Je suis un énorme fan des X-Men. Je me rappelles découvrir les comics des Vengeurs, de la Division Alpha, ou de Daredevil et adorer ce que je lisais, mais ce sont véritablement Facteur X et puis les X-Men (que j’ai réellement découvert dans l’arc Inferno) qui m’ont rendu accro. J’ai eu des déceptions violentes au fil des années comme lorsque Jim Lee a pris les commandes, puis à son départ, ou lorsque Chuck Austen les a écrit. Toute l’époque post-Joss Whedon jusqu’à Schism m’a laissé de marbre, même si le run de Mike Carey m’avait apporté de l’espoir. Ces dernières années, entre la fin baclée du run de Brian Michael Bendis, celui sans âme de Jeff Lemire et celui bouche-trou de Matthew Rosenberg, j’ai aussi accumulé les déceptions.

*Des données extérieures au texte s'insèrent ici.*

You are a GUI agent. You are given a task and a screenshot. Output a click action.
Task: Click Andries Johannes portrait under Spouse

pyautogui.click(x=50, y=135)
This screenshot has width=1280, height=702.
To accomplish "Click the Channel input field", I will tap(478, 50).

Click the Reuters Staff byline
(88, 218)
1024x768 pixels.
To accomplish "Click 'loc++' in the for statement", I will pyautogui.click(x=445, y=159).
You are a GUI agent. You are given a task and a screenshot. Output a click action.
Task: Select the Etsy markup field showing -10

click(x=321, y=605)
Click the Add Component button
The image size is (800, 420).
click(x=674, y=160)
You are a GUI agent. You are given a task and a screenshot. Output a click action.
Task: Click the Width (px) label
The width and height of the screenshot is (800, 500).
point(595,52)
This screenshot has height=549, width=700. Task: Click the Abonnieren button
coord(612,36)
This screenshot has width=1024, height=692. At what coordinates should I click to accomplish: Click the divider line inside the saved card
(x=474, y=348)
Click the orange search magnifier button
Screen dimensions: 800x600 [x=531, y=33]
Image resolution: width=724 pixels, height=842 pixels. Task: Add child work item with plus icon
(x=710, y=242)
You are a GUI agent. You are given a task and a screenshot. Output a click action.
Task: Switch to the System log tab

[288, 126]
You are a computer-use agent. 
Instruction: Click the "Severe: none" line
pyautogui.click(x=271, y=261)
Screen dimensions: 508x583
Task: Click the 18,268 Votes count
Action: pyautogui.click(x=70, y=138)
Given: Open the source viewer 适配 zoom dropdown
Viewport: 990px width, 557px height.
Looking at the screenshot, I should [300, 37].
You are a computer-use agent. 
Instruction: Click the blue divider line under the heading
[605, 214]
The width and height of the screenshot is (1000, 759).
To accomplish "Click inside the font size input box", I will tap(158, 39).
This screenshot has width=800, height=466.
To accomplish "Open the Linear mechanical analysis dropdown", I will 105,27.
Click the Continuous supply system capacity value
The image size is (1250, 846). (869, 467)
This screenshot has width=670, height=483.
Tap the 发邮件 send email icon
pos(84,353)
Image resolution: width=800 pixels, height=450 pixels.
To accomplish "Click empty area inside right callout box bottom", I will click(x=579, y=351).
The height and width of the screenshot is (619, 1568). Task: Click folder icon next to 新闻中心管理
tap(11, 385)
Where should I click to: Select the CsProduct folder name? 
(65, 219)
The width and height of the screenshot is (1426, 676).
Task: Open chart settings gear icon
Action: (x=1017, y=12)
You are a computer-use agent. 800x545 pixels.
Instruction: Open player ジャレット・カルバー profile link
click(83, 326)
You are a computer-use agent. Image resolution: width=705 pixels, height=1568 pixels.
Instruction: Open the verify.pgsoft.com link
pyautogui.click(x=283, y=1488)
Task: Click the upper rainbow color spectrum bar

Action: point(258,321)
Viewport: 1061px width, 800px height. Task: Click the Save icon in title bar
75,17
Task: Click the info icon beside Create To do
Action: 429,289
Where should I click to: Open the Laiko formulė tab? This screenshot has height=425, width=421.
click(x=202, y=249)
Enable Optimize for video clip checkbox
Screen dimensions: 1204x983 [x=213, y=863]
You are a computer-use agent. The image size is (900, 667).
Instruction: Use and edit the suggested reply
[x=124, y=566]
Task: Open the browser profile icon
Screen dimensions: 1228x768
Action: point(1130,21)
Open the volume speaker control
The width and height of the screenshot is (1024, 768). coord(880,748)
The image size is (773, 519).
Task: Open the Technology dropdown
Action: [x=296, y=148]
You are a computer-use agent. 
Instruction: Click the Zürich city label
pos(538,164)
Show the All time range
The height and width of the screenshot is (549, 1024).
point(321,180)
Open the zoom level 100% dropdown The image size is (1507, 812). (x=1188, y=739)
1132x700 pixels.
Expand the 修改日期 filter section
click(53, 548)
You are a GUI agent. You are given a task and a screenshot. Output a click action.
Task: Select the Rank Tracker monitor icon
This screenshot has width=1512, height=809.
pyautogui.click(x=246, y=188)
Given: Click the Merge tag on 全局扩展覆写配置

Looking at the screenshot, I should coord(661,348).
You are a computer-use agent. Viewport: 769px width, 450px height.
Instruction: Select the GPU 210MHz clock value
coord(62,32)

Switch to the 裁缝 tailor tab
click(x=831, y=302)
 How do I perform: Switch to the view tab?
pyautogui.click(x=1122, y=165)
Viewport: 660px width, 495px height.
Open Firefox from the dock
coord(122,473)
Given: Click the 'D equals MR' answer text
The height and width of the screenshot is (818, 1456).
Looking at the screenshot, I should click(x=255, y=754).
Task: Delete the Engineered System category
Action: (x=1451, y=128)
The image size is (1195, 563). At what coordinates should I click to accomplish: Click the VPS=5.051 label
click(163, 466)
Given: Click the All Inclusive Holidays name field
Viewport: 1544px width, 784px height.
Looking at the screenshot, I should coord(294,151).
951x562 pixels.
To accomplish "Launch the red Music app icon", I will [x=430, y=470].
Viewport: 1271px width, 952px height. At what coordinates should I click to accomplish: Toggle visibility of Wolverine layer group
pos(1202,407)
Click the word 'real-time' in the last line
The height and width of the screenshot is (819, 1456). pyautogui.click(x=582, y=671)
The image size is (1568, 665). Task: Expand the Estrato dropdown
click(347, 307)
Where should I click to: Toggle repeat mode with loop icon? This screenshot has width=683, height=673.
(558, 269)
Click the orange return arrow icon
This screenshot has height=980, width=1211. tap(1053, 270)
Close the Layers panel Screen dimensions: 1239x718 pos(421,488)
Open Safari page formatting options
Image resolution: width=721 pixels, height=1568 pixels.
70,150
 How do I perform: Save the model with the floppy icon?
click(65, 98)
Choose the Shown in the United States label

Pourtant, je n’ai jamais lâché l’affaire. J’attendais que quelqu’un redresse la barre, et c’est arrivé à chaque fois. HOUSE OF X et POWERS OF X forment une seul chef d’œuvre, mais elle est aussi l’étincelle créative qui a alimenté les histoires de Gerry Duggan, de Leah Williams, de Vita Ayala, d’Al Ewing, de Kieron Gillen, de Si Spurrier, et de Zeb Wells. Même WOLVERINE et X-FORCE, ou les récits menés par Tini Howard ont proposé des choses positives et intéressantes. L’arc sur Beast qui devient nazi est incroyable, par exemple.
Je suis un grand fan, et cette époque se termine laissant place à une nouvelle ère avec une nouvelle équipe éditoriale qui semble plutôt vouloir tirer sur la corde nostalgique. L’approche, sur papier, est bien plus proche du dessin animé X-MEN ‘97 comme le montre le numéro gratuit FCBD qui contient une courte histoire de Gail Simone et David Marquez. Le dessin animé a été une réussite, et a touché mon cœur de fan, j’espère que les séries menées par l’éditeur Tom Brevoort y parviendront aussi.
En attendant, je lis ces pénultièmes épisodes en commençant par WOLVERINE #50 dont l’histoire SABRETOOTH WAR ne m’attire guère. Benjamin Percy et Victor LaValle écrivent un épisode où chaque rebondissement est prévisible. J’aurais pu deviner chacun d’entre eux si j’en avais eu quelque à foutre. En plus, le déluge de sang, la partie artistique décevante vu les noms des artistes sur la couverture, et le combat sans fin entre Wolverine et Sabretooth, je me suis ennuyé.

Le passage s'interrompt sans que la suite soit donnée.